TASK DETAILS ->
Scan the records below and report how many lines contain the word "thumbnail", giving the number by itself.

[Data entries]
- - - - - - -
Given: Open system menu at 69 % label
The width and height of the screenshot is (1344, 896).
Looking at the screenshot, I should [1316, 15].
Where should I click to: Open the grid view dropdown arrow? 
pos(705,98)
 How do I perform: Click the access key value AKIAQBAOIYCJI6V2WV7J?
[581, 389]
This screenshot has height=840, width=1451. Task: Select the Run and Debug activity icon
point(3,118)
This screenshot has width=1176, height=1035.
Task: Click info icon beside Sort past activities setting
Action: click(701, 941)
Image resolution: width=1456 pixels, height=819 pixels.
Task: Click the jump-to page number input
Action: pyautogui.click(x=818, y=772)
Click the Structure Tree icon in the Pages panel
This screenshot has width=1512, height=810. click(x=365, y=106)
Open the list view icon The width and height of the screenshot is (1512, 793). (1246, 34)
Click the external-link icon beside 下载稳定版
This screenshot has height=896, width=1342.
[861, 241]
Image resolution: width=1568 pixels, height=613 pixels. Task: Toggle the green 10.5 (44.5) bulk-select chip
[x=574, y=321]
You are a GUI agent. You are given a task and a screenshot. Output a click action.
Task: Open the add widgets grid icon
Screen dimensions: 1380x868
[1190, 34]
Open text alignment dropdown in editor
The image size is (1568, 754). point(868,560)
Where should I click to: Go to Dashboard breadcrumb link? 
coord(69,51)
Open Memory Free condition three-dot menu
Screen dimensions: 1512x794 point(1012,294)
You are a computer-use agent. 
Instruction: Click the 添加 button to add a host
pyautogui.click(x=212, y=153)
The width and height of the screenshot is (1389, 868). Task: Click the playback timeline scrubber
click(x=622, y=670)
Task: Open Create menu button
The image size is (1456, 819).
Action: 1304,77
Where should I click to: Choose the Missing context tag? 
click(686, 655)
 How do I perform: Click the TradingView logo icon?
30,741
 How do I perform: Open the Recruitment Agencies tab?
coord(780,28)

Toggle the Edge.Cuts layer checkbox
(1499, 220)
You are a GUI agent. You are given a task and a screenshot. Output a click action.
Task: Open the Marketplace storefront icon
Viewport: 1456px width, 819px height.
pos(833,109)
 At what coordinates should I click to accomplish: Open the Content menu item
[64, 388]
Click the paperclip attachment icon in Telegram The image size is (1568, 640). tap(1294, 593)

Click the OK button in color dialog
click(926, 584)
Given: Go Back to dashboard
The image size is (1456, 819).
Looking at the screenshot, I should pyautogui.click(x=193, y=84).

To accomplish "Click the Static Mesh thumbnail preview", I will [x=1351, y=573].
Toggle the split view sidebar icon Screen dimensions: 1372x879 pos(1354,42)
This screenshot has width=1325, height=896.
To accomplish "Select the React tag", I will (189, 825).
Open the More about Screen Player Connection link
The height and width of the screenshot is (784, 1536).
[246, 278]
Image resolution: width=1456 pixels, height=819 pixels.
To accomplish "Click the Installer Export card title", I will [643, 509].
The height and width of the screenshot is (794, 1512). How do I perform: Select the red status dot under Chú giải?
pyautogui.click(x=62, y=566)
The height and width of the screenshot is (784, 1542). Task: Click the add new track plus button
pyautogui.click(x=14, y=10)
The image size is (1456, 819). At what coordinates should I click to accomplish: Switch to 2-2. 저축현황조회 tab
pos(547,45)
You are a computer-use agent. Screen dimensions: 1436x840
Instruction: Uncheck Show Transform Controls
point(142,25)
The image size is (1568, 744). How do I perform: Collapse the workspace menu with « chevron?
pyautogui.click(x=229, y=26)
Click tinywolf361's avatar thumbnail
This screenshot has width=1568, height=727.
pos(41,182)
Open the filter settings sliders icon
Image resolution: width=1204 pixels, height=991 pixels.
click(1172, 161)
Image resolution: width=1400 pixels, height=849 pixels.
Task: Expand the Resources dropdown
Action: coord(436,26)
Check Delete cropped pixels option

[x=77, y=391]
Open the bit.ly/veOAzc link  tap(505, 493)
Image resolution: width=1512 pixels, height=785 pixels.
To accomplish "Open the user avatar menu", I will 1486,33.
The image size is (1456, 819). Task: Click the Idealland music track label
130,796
- - - - - - -
TASK ANSWER ->
2